• [Supplied data]:
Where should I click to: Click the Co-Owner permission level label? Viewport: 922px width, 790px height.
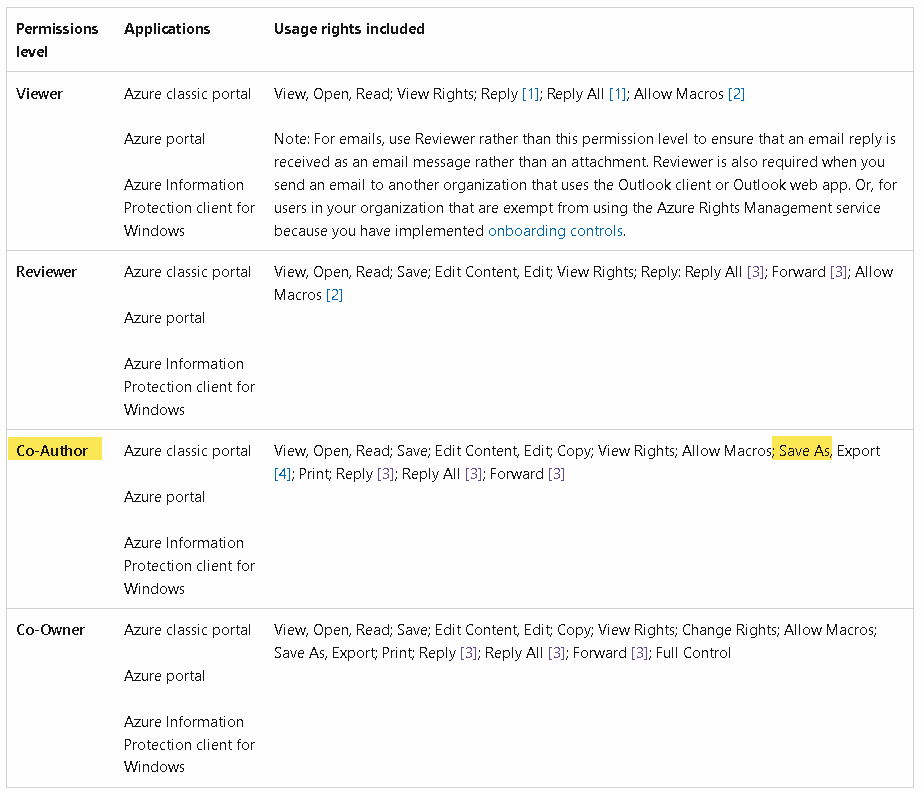tap(50, 630)
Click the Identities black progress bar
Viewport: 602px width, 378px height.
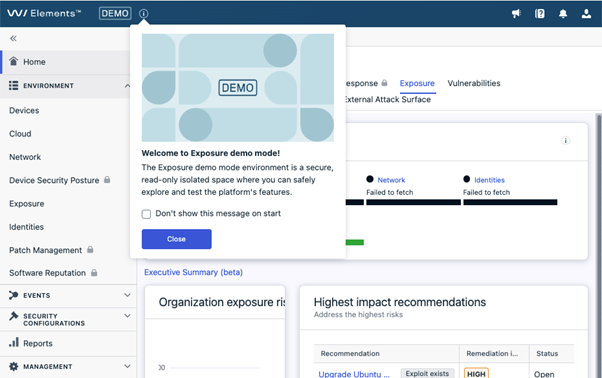point(510,202)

• [Task statement]:
Beginning with the line that holds "Click the Identities black progress bar", extract every line to the end of the material, exactly as it stands, and drop the pictures.

• [Response for this exercise]:
Click the Identities black progress bar
Viewport: 602px width, 378px height.
point(510,202)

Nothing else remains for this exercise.